It would have been insanely easy for the disgraced broadcaster to go into the media version of the witness protection program. He could have gone into hiding, finding a home in some backwoods town to never be heard from again, accepting his fate. But he didn’t.

Instead of being bitter — which, if you’re asking me, would have been the easiest emotion to feel — Thom Brennaman accepted responsibility for his actions. He took into account how what he did affected other people. By many accounts, he’s done plenty of work with members of the LGBTQIA+ community both inside and outside the sports arena. He’s adamant that he’s not the man that he was when his comments were picked up in 2020.

Now, I’m not a member of the gay community. So I can’t speak on how offensive the comments from Brennaman were. So, I’ll default to the opinions of those most affected by the situation. And they say that the new WLW host has done the work. He’s learned how hurtful his comments were, what they mean, and how they cut to the core.

I saw a letter to the editor of The Enquirer in Cincinnati that said “While Brennaman has said that he is sorry for his homophobic slur on an open mic while doing a Reds game broadcast in 2020, I believe he is only sorry that he was caught … When someone shows you who they are, believe them the first time.”

Truthfully, I’ve been known to use that final phrase, too. But that discounts another fact: People can change. People do change. And maybe most importantly, sometimes, people deserve a second chance. I think in the case of the new 700 WLW host, he’s earned a second chance.

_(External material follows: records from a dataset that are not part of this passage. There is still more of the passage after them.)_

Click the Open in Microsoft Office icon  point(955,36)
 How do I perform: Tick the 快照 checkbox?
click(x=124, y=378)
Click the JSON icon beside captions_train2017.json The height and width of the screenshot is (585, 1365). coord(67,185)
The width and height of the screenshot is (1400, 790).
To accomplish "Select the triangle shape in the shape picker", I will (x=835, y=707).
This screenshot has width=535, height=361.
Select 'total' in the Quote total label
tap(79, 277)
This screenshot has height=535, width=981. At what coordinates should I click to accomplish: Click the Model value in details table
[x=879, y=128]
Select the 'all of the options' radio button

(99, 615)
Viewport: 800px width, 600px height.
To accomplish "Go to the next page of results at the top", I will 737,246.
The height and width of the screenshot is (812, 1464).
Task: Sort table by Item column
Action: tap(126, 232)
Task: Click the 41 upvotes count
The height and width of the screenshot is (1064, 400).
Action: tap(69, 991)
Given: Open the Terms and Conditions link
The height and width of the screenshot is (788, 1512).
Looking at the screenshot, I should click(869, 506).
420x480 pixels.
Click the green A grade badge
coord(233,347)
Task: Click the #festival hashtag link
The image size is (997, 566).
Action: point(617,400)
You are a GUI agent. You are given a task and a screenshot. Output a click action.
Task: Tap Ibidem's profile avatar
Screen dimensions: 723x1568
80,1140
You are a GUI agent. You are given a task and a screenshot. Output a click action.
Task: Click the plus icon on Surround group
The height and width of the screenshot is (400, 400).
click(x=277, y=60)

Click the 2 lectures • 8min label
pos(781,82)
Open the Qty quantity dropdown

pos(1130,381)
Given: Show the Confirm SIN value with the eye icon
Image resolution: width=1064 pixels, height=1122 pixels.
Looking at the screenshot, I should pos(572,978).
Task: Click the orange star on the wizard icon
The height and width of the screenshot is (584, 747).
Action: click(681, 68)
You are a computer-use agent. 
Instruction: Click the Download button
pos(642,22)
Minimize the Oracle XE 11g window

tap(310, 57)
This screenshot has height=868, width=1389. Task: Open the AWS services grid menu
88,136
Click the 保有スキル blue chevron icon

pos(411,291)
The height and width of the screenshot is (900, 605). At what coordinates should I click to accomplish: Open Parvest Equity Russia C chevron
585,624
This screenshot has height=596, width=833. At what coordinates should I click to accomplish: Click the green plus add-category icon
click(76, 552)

The person I spoke with on the phone earlier this week was introspective, self-aware, and sorry. Not just sorry because they lost a premiere job and the status they worked so hard and sacrificed for. But someone who said something ignorant while trying to quote a classic movie and ended up offending and hurting members of the community in which he also lived.

And that, to me, is a much better judge of someone’s character than perhaps an insanely short clip of someone being caught saying the worst thing they might have ever muttered, and we just happened to catch them in the act.

Broadcasters, just like everyone else on the planet, are imperfect. It’s my view that if we don’t ever extend grace, there’s no reason for someone who’s done something wrong to ever work toward being better. I was highly critical of Thom Brennaman in 2020. And I was wrong. I judged a man from a 10-second clip, which I don’t think is ever, and ever should be, fair.

I think it’s just another example that time heals all wounds. It is easy to be caught up in the moment of thinking emotionally — or sometimes, irrationally — when you see someone caught doing something wrong. It’s easy to be sanctimonious, holier than thou, and call for someone’s head when the mob mentality gets rolling. Would I have ever come to this conclusion in 2020? No. 2021? Not likely. 2022? Who can be sure?

But in 2025, it feels borderline ridiculous to hold something against someone from so long ago, especially when they took full responsibility for their actions and did what they could to mend fences and change minds. Especially when that person has never shied about from the topic, and continues to be so self-aware that so many people will immediately identify him with the situation.

But he’s never let the moment define him. If I ever made a similar mistake, I could only hope in my wildest dreams that I would handle it with the grace, class, and accountability that he has.

So I applaud Thom Brennaman for taking the time to recognize his mistake, doing what he could to rectify it, and waiting things out. Instead of being bitter about the situation, he became a better person because of it. And I think that deserves high praise.

I also applaud those at iHeartMedia Cincinnati and 700 WLW. Instead of treating Brennaman like he was radioactive, they treated him like someone with high familiarity with the audience, and that that audience was capable of looking past something that happened nearly a half decade ago.